Ak’ola está entre dos riachuelos: Pukamayu y Wallpamayu; los dos llegan hasta la explanada del pueblo, dando saltos desde la cumbre de la cordillera y siguen despeñándose hasta llegar al fondo del río grande, del verdadero río que corre por la base de las montañas. Wallpamayu, en miles de años de trabajo, ha roto la tierra, y corre encajonado en un barranco perpendicular y profundo. A la orilla del barranco los ak’olas plantaron espinos, para defender a los animales y a los muchachos. De trecho en trecho, varias plantas de maguey estiran sus brazos sobre el barranco. Pero desde años antes, los escoleros hicieron varios huecos en el muro de espinos, para pasar a la orilla del barranco y tirar los wikullos al río.

El wikullo lo hacíamos de las hojas del maguey; eran unos cuadriláteros con mangos, en forma de palmeta. Cada wikullero llevaba amarrado al chumpi o al cinturón un cuchillo hecho de fleje, para cortar el maguey. Bankucha tenía un puñal de verdad con forro de cuero; se lo regaló don Fermín, un borrachito, amiguero de los muchachos.

—Bankucha, vamos a pelear a iguales. Tú sabes hacer wikullo mejor que yo; si eres legal haz para los dos.

No me contestó el escolero. Se acercó a un maguey, arrancó una hoja larga y cortó seis estupendos wikullos.

—Uno para cada —dijo.

Tomó la delantera y entró, agachándose, por uno de los huecos del cerco de espinos. Detrás del cerco había un espacio como de tres metros.

El río estaba fangoso, arrastraba ramas de molle y retama, se revolvía entre las grandes piedras y salpicaba muy alto.

—¡Wallpamayu: algún día te voy a atravesar con mi wikullo, frente a frente! —dijo Bankucha, y miró la otra orilla del barranco.

—¡Mentira, Wallpamayucha, yo te voy a cruzar antes que el badulaque Banku!

Levanté mi wikullo, me agaché, encorvando el brazo, hice una flexión rápida, me estiré como un arco, con todas mis fuerzas, y arrojé el wikullo.
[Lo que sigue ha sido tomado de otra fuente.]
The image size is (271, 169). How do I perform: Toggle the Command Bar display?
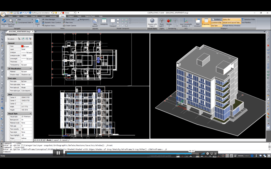point(216,22)
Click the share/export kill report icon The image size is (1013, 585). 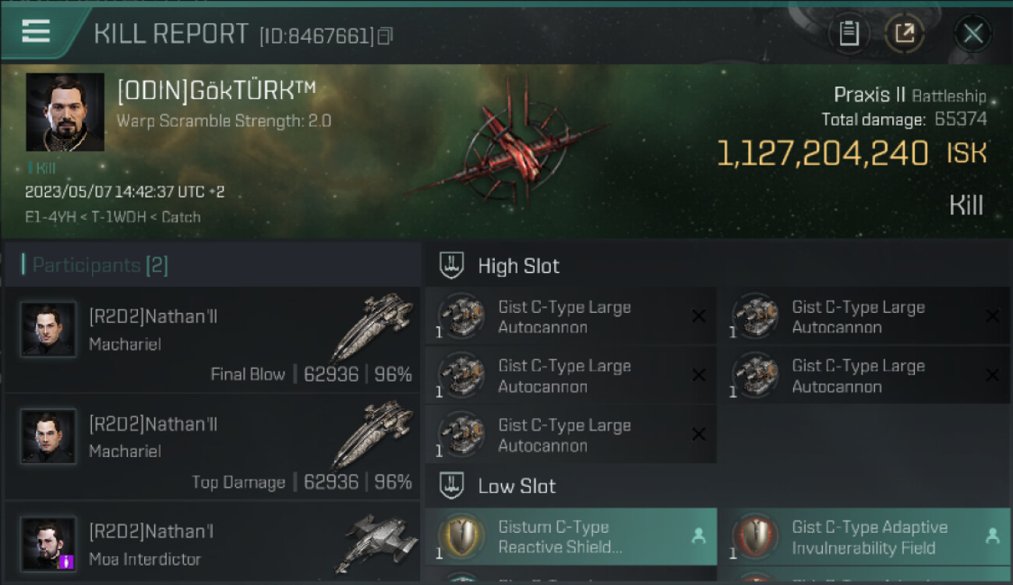pyautogui.click(x=904, y=34)
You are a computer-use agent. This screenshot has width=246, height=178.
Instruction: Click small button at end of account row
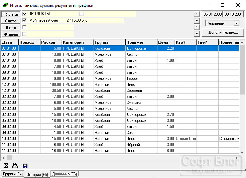tap(197, 20)
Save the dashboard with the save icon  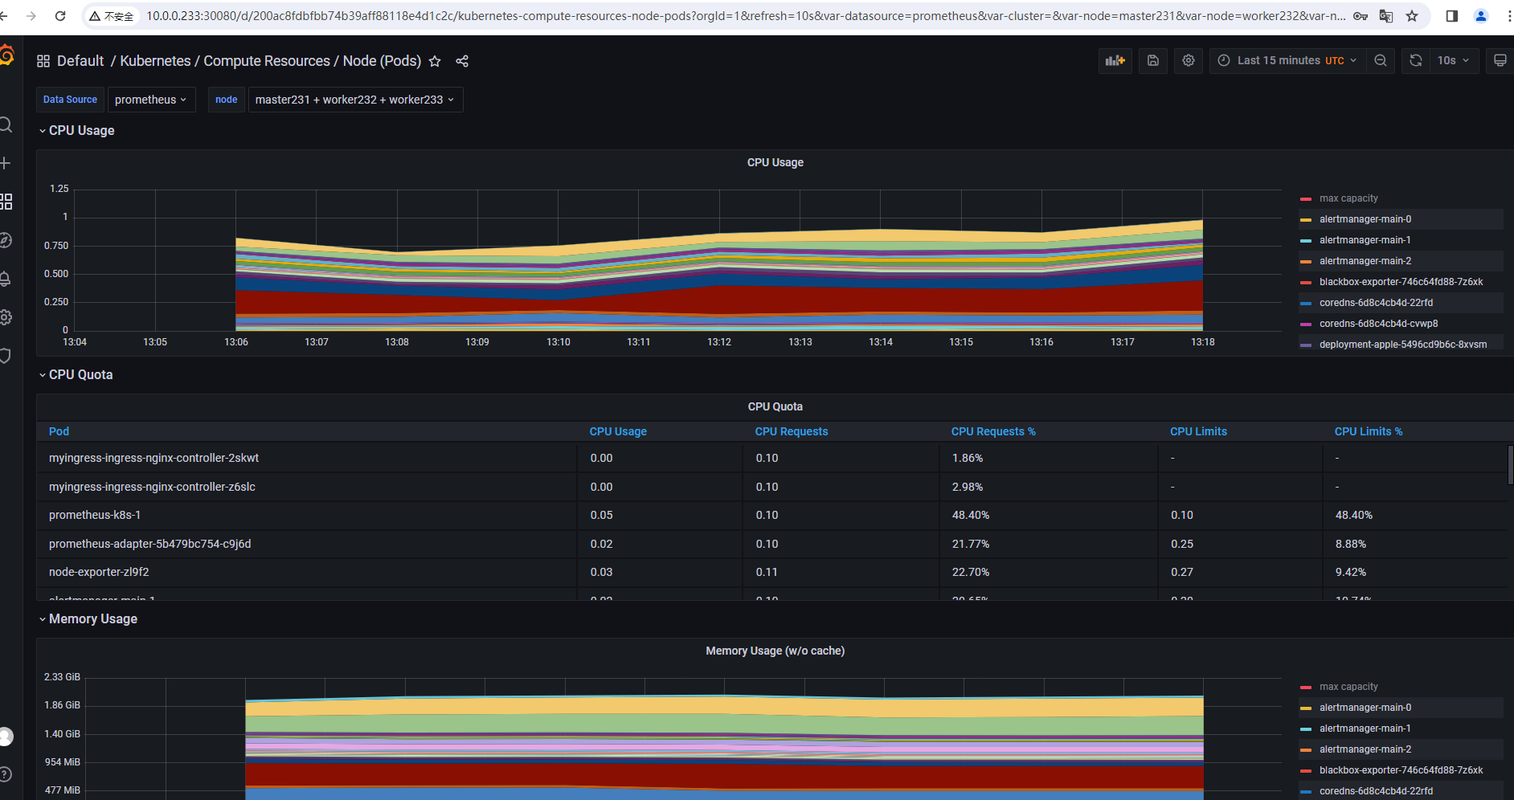click(x=1152, y=60)
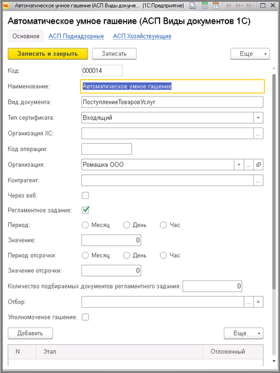Open the upper Еще dropdown menu

(x=250, y=53)
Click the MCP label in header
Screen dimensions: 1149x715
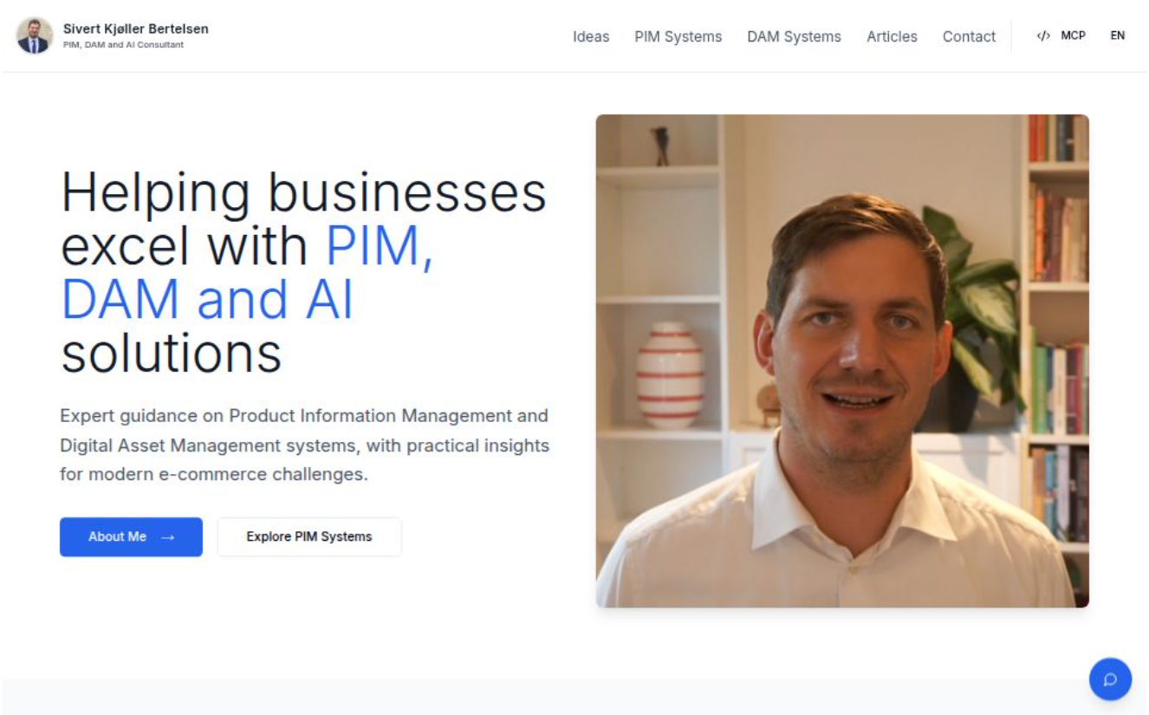click(x=1073, y=36)
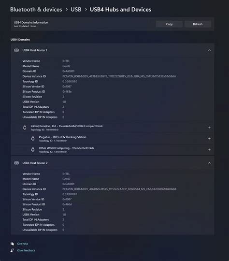Open the Give feedback link
This screenshot has height=261, width=229.
pyautogui.click(x=26, y=250)
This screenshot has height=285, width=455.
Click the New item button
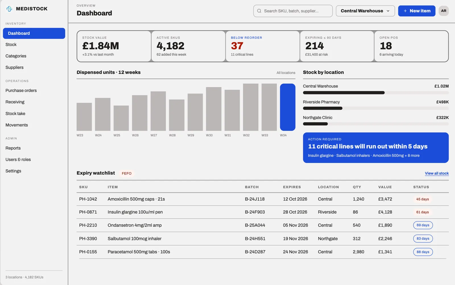pos(417,11)
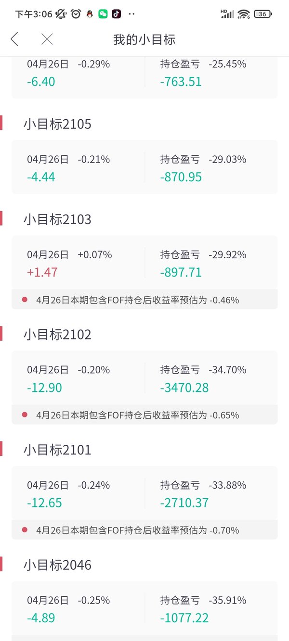289x641 pixels.
Task: Close the page with X icon
Action: 47,39
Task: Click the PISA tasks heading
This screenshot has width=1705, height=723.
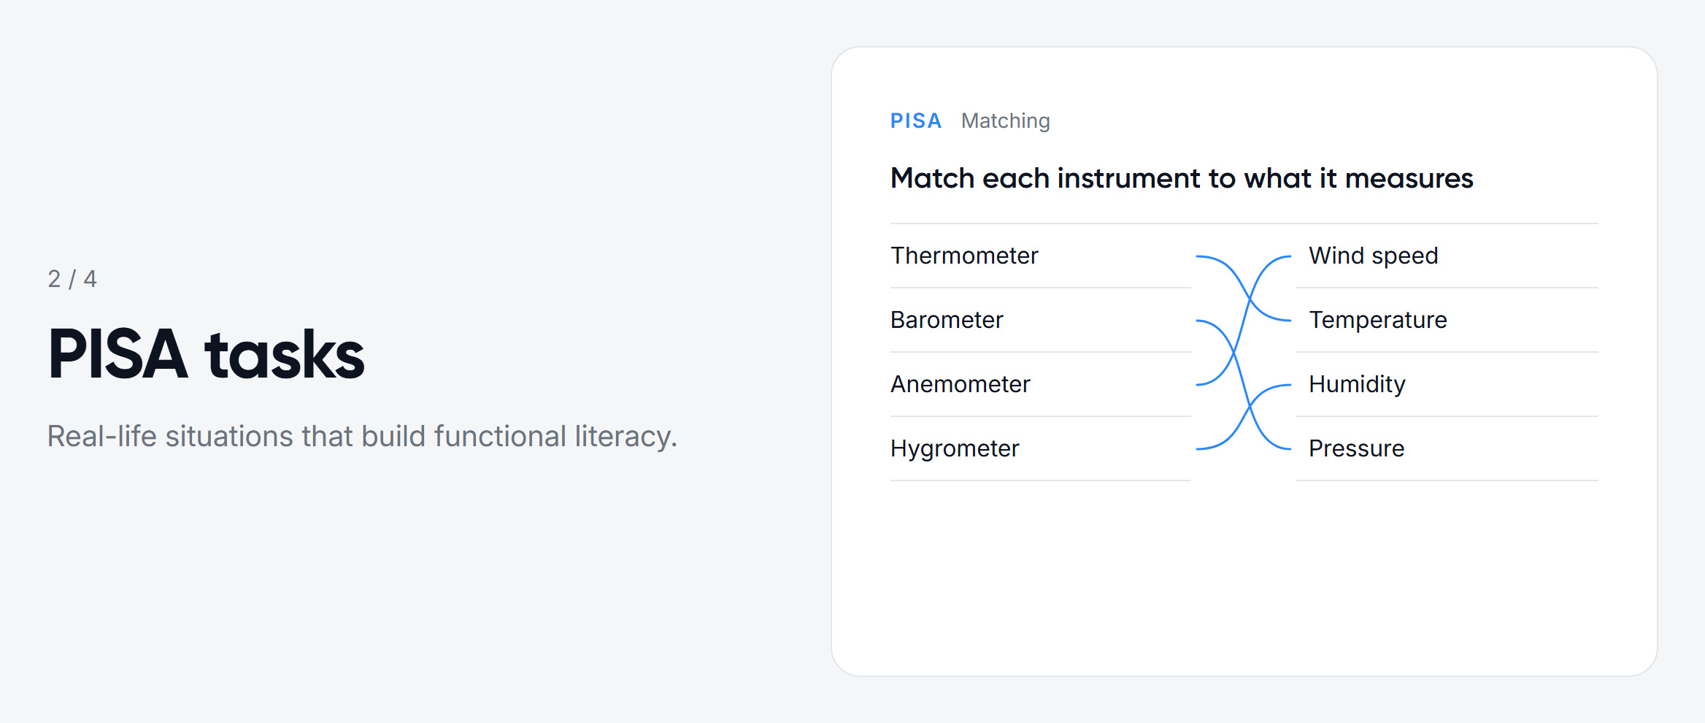Action: pos(207,354)
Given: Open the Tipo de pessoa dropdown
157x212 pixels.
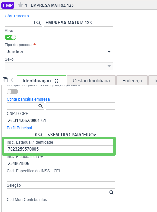Looking at the screenshot, I should coord(59,52).
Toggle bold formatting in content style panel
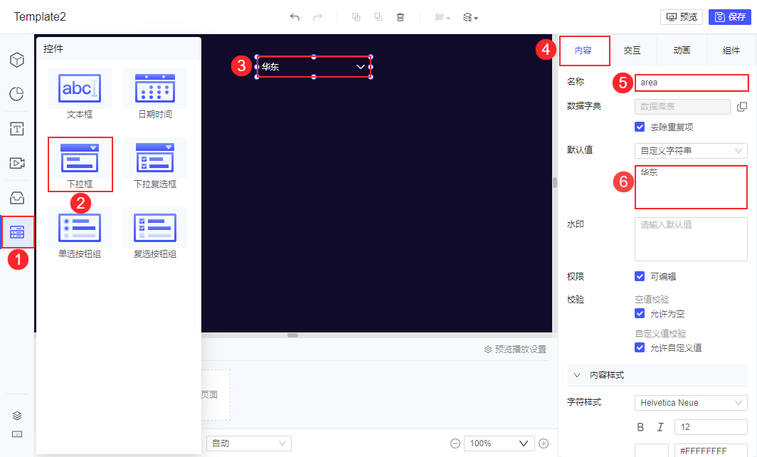This screenshot has width=757, height=457. click(640, 426)
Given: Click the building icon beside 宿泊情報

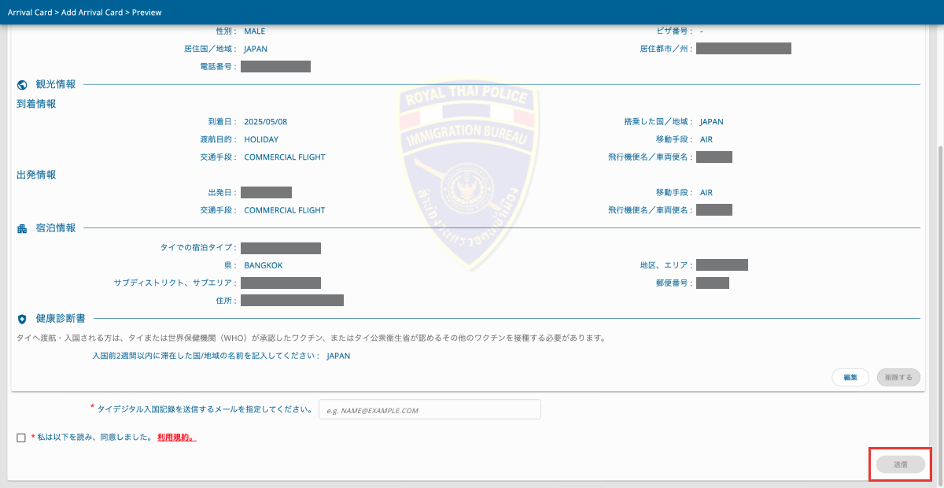Looking at the screenshot, I should pyautogui.click(x=21, y=227).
Recto, de plano, se lanzó silbando, y fue a caer de filo sobre el barranco del frente, a veinte metros del río.

—¿Kunanri, Kunanri? (¿Y ahora?). ¡Jajayllas!

Salté a la orilla del precipicio, cerrando el puño; me pareció que ya no podía haber querido en mi vida nada más que eso. ¡Qué alegría! Me daban deseos de patearle al Banku, de pura alegría.

—¡He tocado el frente, mak’ta! —le grité.

Banku se asustó un poco, me miró receloso, como resentido.

—¡Espera, wiksa (barriga), wiksacha!

Se escupió las manos y levantó su wikullo del suelo. Sabía como nadie; abrió las piernas, se agachó, levantó un poco la cabeza; en lo hondo de sus ojos había rabia. De repente, saltó, y su brazo se estiró como un zurriago bien tirado. El wikullo se perdió en el aire, voló recto; pero en medio del barranco se ladeó, se lanzó oblicuo hacia abajo y se desplazó sobre una piedra.

—¡Malhaya viento!

Probó con otro wikullo. Ya no era tiempo, el viento empezó a soplar fuerte, y se llevó el wikullo, lejos, en la misma dirección de la quebrada. Por primera vez vi al Banku en apuros. Cortaba wikullo de cuatro en cuatro, de seis en seis, me amenazaba antes de tirar cada uno.

—¡Ahora sí! ¡Eres huahua para mí, Juancha!

Sudaba, cambiaba de posturas, se daba viada de distintas maneras. ¡Y nada! El viento estaba contra él; tiraba al suelo todos sus wikullos y los despedazaba. Me dio pena.

—Deja, Banku. Yo por casualidad no más he atravesado el barranco, pero tú eres mak’ta, mayordomo, capataz de escoleros. Mañana, seguro, cuando el aire esté parado, vas a tirar hasta la cabeza del barranco. De verdad, Banku.

El mak’ta me agarró del brazo, señaló con la otra mano el sitio donde cayó mi wikullo.

—Juancha, desde tiempo has estado alcanzándome, eres buen mak’ta. Si mañana o pasado no te igualo, vas a ser primer wikullero en Ak’ola.

—Bueno, Banku. Pero tú eres capataz, siempre.

Oscurecía. Los trigales jugaban con el viento del anochecer; la neblina se había subido muy arriba y cubría el cielo en todo el horizonte; el mundo parecía envuelto en un paño ceniciento, terso y monótono. Los grandes cerros dormitaban en la lejanía.

Por todos los caminos, los comuneros empezaron a llegar al pueblo; unos tras de sus burros cargados de leña, otros arreando una tropita de ovejas; muchos acompañados por sus vecinos de chacra; sus perros entraban al pueblo a carrera, persiguiéndose, dando saltos de regocijo.

—Juancha, de ocho años más, nosotros también vamos a venir como los comuneros, con nuestras mujeres por detrás y el chascha por delante.